Starring: Richard Denning, Mara Corday, Carlos Rivas, Mario Navarro, Carlos Muzquiz

Written By: Davi Duncan, Robert Blees, Paul Yawitz (story) Directed By: Edward Ludwig

The Short Version

The ultimate badass of the creepy-crawly variety gets super sized.

Treat The Black Scorpion as a Happy Meal, and you’ve got the right approach.

The wide shots of the scorpions are rather effective; the close-ups, not so much.

No one will ever accuse this movie of being socially progressive.

It you dig the old school monster drive-in, The Black Scorpion belongs on the tour.

The Long Version

What Kind Of Cheese Is It?


Tasty but standard snack fare.

Pairs Well With...


“The alcohol, the distilled water, the salt solution…  I can understand that, but what’s the tequila for?”

“Well, in your country you call it a coffee break.”

“We're from Mexico City!  I say, we're from Mexico City!  We're scientists!  Is the mayor here?”

There are two reasons that you might pick up a copy of The Black Scorpion. 

First, you’ve mistaken it for the other Black Scorpion: the crime fighter flick that features Joan Severance in tight leather and fishnets and occasionally not even that.  Sorry, folks; no fishnets here, though there is a fully dressed Playboy Playmate on the cast list.  (She’d be one the following year, anyway.)

Second, you know exactly what the title scorpion really is, and you love cheesy, old school monster drive-in flicks.  You, I have better news for.  The Black Scorpion isn’t perfect by any means, but if you enjoy the genre for what it is, it’s still plenty of fun.
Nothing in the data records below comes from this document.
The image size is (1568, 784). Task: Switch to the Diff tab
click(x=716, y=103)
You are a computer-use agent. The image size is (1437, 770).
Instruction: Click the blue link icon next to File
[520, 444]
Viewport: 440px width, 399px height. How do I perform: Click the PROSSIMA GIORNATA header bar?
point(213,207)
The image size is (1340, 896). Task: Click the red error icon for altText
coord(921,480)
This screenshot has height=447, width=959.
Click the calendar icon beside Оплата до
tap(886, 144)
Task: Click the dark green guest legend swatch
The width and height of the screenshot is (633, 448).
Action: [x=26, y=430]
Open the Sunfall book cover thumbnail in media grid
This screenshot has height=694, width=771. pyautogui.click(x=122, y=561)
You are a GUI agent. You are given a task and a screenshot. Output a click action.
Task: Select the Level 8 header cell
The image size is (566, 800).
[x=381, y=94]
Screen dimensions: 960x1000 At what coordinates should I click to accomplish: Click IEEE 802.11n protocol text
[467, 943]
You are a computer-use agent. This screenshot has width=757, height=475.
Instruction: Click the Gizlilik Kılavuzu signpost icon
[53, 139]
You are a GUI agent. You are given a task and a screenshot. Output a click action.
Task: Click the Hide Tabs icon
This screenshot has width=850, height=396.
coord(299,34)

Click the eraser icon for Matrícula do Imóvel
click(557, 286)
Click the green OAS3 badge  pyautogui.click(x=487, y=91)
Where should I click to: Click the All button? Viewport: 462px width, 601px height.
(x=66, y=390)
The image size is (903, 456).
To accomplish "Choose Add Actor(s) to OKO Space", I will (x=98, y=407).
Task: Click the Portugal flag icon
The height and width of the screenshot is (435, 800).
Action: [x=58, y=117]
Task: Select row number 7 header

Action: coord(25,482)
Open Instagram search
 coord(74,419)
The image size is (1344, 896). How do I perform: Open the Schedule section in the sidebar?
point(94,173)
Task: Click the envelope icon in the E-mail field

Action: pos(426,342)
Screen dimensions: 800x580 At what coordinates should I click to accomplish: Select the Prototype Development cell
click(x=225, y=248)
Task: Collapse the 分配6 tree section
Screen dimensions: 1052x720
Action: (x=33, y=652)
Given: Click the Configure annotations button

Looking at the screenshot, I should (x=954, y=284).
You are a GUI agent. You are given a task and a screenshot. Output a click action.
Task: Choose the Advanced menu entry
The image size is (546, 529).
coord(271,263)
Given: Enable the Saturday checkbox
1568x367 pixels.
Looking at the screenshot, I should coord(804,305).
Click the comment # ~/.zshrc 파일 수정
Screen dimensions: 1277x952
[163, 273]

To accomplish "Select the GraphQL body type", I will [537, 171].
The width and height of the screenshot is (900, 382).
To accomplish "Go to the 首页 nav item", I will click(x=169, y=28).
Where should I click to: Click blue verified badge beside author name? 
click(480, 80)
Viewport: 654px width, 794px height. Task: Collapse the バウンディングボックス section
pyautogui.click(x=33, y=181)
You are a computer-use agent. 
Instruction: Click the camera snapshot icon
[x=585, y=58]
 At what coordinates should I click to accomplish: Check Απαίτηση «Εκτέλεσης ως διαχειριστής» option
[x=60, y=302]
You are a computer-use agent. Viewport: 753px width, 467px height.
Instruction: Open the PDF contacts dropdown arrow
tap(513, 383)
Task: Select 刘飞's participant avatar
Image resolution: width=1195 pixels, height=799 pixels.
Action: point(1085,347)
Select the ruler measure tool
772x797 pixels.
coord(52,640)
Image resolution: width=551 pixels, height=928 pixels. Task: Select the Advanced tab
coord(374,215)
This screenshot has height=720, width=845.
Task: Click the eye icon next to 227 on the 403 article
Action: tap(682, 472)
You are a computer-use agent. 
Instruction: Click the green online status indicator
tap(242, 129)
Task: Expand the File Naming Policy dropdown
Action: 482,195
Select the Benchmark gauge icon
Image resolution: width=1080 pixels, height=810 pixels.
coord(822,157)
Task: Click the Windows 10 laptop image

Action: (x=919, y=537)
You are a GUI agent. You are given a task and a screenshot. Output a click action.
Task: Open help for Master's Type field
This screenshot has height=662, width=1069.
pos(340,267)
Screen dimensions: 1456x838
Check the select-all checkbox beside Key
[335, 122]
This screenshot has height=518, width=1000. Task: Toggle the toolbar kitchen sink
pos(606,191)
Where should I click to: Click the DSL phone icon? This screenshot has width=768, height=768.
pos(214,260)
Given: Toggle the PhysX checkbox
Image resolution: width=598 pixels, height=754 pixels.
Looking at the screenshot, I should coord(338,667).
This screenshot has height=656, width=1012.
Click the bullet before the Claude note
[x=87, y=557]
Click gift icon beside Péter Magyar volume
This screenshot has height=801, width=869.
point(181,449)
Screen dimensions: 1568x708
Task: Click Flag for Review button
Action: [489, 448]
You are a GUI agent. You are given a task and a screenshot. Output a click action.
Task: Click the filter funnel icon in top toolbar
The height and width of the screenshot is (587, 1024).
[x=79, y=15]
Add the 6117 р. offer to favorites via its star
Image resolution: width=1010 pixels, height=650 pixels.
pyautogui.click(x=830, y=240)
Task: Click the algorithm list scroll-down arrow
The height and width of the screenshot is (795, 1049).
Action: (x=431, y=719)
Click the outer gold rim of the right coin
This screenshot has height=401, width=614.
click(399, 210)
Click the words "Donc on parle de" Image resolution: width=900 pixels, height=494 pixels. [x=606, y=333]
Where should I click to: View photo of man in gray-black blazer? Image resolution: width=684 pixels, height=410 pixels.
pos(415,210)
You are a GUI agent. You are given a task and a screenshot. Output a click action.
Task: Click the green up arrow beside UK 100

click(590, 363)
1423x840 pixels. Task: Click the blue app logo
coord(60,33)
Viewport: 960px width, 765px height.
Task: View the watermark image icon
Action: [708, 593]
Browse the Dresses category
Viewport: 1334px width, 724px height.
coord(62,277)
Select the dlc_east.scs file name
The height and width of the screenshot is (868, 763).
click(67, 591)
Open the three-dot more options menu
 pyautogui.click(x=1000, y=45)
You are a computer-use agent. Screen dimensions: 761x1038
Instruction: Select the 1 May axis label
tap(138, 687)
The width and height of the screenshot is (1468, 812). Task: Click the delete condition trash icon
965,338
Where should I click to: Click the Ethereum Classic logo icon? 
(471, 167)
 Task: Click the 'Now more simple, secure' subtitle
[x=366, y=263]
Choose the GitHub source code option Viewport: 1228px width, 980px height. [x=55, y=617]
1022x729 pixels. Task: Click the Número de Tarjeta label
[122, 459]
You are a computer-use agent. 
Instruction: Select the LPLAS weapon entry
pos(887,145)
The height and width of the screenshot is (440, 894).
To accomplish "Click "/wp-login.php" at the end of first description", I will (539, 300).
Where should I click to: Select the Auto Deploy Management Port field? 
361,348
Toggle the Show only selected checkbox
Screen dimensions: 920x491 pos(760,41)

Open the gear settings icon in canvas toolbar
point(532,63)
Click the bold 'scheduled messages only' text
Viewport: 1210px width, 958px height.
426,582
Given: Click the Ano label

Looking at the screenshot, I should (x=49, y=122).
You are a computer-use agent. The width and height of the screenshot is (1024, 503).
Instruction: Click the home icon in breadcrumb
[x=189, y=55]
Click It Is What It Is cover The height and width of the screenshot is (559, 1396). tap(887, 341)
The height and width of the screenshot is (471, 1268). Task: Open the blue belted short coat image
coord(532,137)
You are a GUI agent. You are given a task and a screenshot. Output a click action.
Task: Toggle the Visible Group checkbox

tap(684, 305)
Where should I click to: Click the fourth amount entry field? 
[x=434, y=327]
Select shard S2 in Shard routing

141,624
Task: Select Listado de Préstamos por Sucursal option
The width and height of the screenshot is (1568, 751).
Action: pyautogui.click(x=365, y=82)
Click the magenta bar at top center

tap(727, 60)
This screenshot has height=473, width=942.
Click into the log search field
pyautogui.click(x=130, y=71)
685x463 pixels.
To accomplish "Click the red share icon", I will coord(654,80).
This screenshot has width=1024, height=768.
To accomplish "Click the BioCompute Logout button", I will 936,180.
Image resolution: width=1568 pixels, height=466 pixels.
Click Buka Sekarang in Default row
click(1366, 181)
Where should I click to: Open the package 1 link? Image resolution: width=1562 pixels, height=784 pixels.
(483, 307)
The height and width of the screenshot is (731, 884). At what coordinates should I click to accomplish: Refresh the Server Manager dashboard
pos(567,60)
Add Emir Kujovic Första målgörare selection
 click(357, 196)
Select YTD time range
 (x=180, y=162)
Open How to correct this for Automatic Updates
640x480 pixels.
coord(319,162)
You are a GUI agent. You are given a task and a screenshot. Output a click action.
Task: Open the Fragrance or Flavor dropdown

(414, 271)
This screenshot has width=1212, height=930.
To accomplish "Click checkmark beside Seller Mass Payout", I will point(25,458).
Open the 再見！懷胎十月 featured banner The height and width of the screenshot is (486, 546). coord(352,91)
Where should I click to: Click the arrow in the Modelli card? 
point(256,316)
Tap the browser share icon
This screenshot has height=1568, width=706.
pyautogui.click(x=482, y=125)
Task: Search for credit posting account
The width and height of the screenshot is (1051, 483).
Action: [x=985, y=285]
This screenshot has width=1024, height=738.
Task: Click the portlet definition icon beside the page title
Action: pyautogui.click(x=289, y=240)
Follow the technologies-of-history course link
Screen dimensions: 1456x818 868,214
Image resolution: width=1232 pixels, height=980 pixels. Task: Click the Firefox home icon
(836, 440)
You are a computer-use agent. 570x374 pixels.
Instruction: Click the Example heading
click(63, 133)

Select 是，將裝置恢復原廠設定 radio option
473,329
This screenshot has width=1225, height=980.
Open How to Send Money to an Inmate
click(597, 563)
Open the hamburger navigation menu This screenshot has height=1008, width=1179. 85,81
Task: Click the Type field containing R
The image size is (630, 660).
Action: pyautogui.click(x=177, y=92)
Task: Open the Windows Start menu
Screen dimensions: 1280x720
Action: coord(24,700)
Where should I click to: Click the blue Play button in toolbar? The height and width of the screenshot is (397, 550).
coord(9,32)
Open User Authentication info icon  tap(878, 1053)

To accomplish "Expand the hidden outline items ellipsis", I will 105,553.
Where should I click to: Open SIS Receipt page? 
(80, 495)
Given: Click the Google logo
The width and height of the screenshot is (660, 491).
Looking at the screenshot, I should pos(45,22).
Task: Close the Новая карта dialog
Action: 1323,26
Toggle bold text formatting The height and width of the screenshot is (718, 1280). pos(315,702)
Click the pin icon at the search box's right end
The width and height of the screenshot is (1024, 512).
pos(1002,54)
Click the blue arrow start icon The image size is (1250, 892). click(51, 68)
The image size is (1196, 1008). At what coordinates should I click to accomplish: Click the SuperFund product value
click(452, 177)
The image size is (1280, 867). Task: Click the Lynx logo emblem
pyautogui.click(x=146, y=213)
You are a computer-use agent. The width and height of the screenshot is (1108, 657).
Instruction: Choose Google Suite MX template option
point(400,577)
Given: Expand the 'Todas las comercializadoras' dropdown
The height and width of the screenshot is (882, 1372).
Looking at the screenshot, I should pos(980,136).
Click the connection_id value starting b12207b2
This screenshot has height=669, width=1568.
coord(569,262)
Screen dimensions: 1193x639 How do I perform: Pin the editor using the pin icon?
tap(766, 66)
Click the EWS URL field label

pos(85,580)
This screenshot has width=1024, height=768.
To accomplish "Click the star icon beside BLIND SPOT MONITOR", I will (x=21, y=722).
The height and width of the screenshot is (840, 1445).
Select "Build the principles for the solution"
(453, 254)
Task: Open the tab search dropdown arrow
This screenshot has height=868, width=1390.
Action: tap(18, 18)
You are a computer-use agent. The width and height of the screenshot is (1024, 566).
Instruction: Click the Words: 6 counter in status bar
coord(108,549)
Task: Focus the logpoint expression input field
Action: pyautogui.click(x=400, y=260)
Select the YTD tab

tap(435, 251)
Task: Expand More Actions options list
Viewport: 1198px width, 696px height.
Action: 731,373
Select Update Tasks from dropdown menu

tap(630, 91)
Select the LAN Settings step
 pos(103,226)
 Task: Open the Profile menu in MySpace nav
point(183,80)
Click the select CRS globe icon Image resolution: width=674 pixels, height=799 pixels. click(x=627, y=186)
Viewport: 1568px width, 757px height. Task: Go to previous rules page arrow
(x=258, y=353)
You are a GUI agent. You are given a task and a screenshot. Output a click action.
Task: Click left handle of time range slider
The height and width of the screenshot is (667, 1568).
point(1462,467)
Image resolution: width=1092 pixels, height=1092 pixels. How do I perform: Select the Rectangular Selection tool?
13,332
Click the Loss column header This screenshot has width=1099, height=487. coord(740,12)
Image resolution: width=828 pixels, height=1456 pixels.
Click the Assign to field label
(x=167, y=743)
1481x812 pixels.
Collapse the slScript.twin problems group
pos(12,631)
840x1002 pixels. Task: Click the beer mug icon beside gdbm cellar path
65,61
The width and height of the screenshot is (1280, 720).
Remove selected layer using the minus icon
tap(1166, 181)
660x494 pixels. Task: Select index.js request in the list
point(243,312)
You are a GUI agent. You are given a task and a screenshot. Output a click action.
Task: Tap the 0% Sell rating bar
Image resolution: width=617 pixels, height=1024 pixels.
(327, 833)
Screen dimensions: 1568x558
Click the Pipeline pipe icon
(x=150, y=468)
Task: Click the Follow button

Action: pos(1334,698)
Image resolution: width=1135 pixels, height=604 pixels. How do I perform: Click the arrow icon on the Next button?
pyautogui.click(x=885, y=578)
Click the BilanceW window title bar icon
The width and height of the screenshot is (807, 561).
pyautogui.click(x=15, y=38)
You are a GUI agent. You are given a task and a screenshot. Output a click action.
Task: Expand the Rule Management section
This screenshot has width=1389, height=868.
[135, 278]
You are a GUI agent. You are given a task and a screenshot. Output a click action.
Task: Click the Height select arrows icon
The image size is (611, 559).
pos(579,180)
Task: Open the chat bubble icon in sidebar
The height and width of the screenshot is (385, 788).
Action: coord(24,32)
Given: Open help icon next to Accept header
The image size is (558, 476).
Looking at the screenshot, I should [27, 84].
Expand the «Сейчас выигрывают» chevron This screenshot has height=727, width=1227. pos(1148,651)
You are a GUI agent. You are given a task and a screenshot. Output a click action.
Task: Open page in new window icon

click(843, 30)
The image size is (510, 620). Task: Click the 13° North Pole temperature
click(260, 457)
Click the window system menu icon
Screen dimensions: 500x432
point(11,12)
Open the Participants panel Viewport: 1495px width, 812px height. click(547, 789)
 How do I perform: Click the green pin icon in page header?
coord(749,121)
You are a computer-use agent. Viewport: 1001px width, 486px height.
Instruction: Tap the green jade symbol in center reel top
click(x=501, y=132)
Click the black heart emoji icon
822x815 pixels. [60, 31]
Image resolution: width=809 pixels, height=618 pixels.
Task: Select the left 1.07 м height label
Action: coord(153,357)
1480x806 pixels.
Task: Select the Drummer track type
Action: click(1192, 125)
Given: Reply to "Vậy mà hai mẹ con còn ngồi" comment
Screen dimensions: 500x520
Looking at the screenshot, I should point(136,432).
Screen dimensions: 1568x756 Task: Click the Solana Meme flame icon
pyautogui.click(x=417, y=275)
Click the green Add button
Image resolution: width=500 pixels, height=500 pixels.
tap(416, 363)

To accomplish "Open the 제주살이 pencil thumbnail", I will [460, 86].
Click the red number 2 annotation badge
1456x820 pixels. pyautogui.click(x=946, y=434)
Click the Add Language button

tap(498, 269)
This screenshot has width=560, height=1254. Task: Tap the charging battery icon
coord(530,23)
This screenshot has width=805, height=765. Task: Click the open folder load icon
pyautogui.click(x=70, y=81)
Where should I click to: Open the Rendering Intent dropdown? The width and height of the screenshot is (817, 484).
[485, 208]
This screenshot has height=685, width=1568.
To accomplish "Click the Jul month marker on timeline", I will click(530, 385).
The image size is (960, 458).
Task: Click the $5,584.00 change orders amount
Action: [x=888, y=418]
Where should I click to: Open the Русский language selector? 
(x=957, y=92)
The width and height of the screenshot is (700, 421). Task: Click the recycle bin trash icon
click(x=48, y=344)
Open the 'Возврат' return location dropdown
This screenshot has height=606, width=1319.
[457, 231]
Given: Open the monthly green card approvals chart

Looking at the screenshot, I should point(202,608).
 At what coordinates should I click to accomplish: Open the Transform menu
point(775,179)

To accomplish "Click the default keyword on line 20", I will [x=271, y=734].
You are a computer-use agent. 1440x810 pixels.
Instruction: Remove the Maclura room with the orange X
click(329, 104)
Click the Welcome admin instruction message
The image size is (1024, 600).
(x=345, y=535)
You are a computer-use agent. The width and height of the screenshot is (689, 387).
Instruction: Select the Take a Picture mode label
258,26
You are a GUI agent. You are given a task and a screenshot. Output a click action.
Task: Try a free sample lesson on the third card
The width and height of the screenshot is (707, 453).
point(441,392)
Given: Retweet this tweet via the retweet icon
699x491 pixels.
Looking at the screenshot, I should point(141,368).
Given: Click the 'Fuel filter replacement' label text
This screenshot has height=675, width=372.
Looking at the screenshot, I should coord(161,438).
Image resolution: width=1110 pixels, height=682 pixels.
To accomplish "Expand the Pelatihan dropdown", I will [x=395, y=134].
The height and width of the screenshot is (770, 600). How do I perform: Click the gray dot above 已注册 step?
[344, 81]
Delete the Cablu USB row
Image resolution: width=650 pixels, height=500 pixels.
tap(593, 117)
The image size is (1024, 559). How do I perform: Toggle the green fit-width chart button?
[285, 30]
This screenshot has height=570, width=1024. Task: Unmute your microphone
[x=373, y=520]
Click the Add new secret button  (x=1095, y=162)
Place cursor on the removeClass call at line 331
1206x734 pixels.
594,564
Our story begins in Mexico, where a volcanic eruption and the accompanying earthquakes have been playing hell with the countryside.  Where others see disaster, however, scientists see opportunities for study, and that’s exactly what American geologist Hank Scott (Richard Denning, who’d later play the Governor on “Hawaii Five-O”) and his Mexican counterpart, Arturo Ramos (Carlos Rivas, They Saved Hitler's Brain), aim to do.  That’s why they’ve loaded up their jeep and started off on the long haul to the volcano.  Along the way, they find an abandoned home with only a baby left alive, a crushed police car, and the cop who drove it dead a few feet away, with all the blood drained out of him.  Volcanoes and earthquakes do damage, sure, but they don’t drain blood… Whatever could have done that?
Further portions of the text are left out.